Item-finding records
<<<<

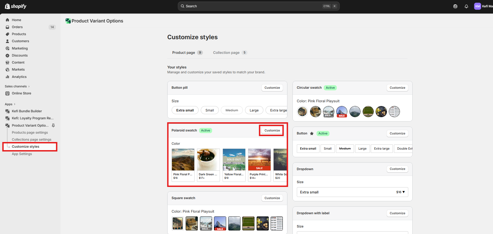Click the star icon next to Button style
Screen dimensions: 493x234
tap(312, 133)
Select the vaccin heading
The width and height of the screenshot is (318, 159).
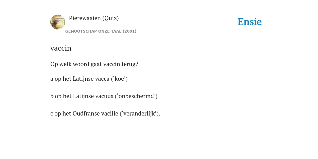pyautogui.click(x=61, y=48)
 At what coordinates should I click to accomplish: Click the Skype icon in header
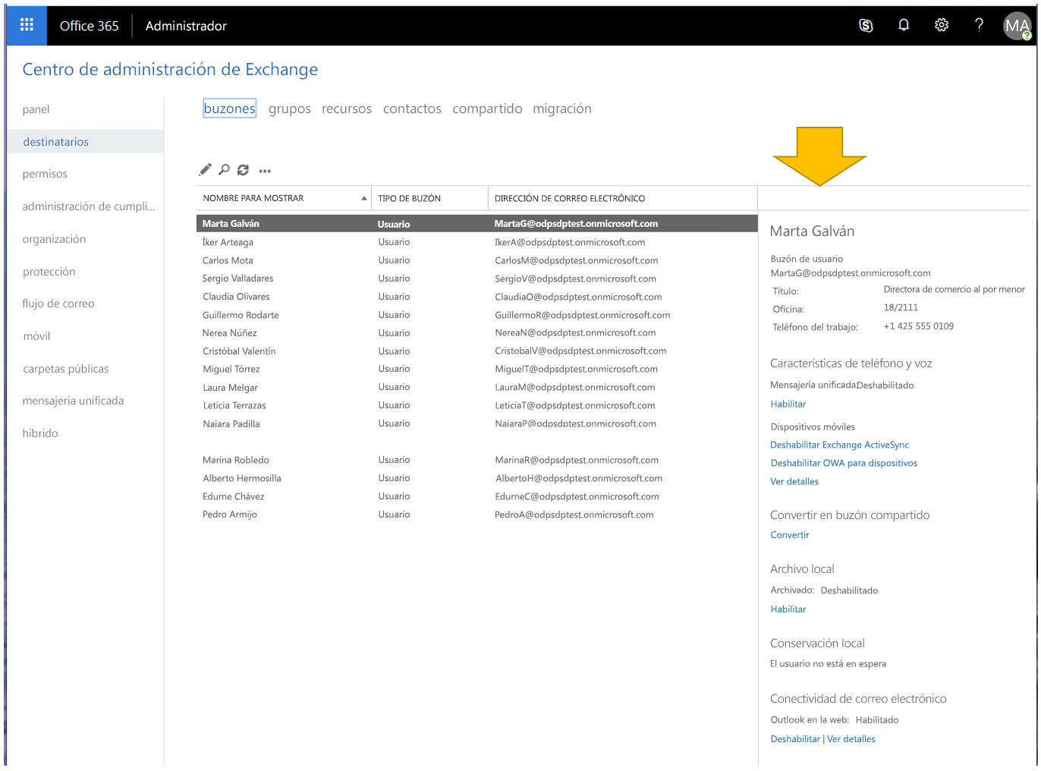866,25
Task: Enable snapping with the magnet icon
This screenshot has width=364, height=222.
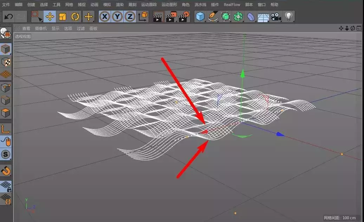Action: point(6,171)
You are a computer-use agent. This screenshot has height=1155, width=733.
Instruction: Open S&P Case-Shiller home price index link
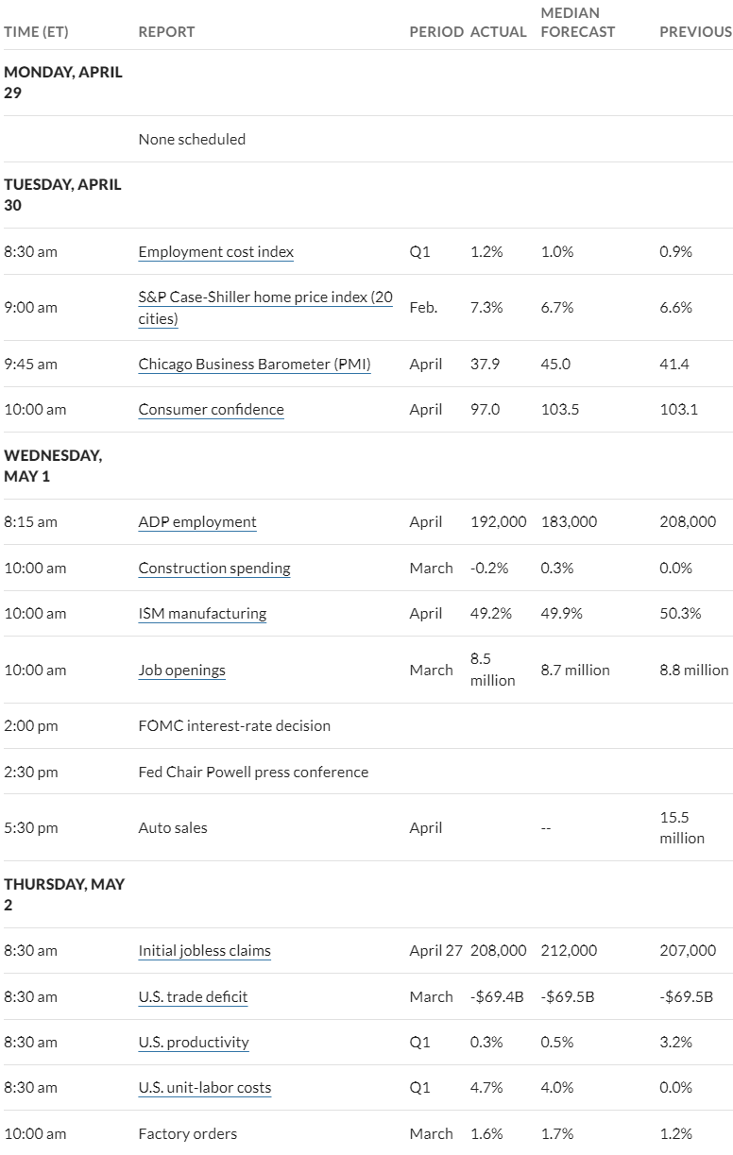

>>>>

STATED TASK | Show each line of the records above that contains the word "This", treating uppercase and lowercase as different.

WRITTEN RESPONSE |
This screenshot has width=364, height=222.
You are a computer-use agent. This screenshot has height=1155, width=733.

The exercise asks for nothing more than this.